Диалектика мифа - Лосев Алексей Федорович. Страница 32
e) абстрактная метафизика, мифология и догматика в материализме
e) Из всего этого вывод вытекает сам собою. Материя, взятая сама по себе, есть абстрактное понятие, и материализм есть абсолютизация абстрактного понятия, т. е. типичная абстрактная метафизика. В самом деле, у человека очень много абстрактных понятий, без которых он не может мыслить мира и жизни. «Материя» – одно из таких законнейших и необходимейших понятий человеческого разума. Почему я должен вырывать одно понятие из цельной диалектической системы всех понятий вообще, ставить его в центр всего и по его имени называть всю свою философскую систему? Все абстрактные понятия в одинаковой мере абсолютны, и нет никаких логических оснований одно из них абсолютизировать в ущерб другому. С какой стати обязан я также именовать себя идеалистом? Если материалисты утверждают очевидность того «простого» факта, что все основано на материи, и если материя на самом деле есть не больше, чем абстрактное понятие, то ясно, что материализм основывается на особого рода интеллектуальной интуиции и что исходным пунктом его является особое откровение материи, подобно тому как бывает явление ангелов, светящегося креста на небе и т. д. Я вполне согласен, что материалистам это их откровение «материального» абсолюта вполне очевидно и убедительно; и я признаю за ними их логическое право осознавать этот опыт и строить его научную систему. Но зато и материалисты должны признать, что:
в основе их учения лежат не логика и знание, но непосредственное и притом сверх-чувственное откровение (ибо материя, как мы согласились, не есть нечто чувственное);
что это откровение дает опыт, который претендует на абсолютную исключительность, т. е. что этот опыт зацветает религиозным мифом;
и что этот миф получает абсолютную утвержденность в мысли, т. е. становится догматом.
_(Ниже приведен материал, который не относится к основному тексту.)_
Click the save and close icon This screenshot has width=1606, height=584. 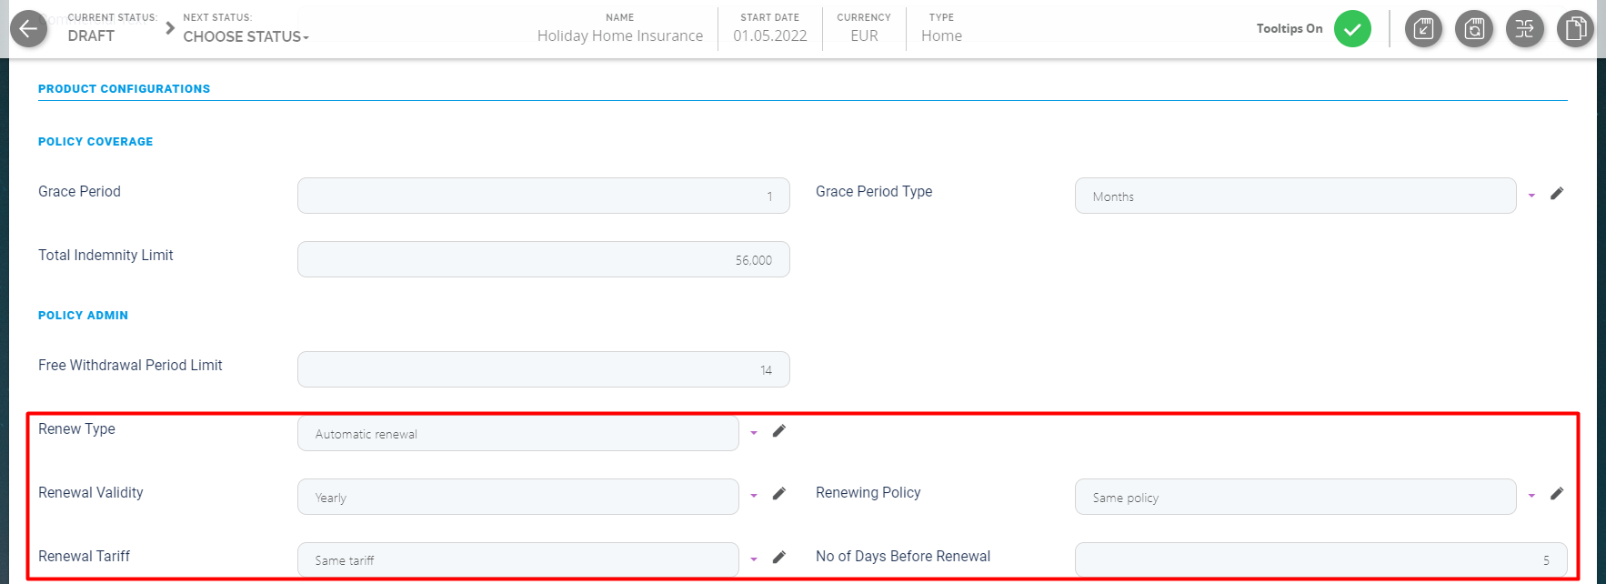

В этом оправдание т. н. диалектического материализма. В самом деле, если стать на точку зрения чистой диалектики, то, как я показал, совершенно нет никакой возможности так абсолютизировать понятие материи; оно оказывается равносильным со всяким другим, ибо все диалектические понятия, раз они выведены диалектически, в совершенно одинаковой мере необходимы, истинны, объективны и абсолютны. И с этой точки зрения «диалектический материализм» есть вопиющая нелепость, полное попрание всякой диалектики и типичнейшая буржуазная абстрактная метафизика. Но освободите диалектический материализм от необходимости доказывать примат веры; признайте, что он утверждает свой объект (т. е. абстрактное понятие материи) как абсолют, и притом как абсолют, данный в особом откровении, не допускающем никакой критики или сомнения; признайте, что некто, Некий был автором этого откровения и веры и насадителем этого единственно истинного мифа; дайте диалектике свободно развивать свои категории (материи, духа и т. д. и т. д.) при условии, что уже есть некая непререкаемая абсолютная материальная действительность, вездесущая, вечная, неизменяемая, всемогущая, всеблагая и вседовольная: диалектический материализм станет стройной теорией, и притом чисто диалектической теорией (уже не абстрактной, не метафизической), подобно тому как диалектичен и абсолютно последователен и непротиворечив античный и средневековый платонизм, как непротиворечиво всякое догматическое богословие, поскольку не ставится вопрос об основании его последнего объекта, ухватываемого только верой, в мифе, как высшее откровение.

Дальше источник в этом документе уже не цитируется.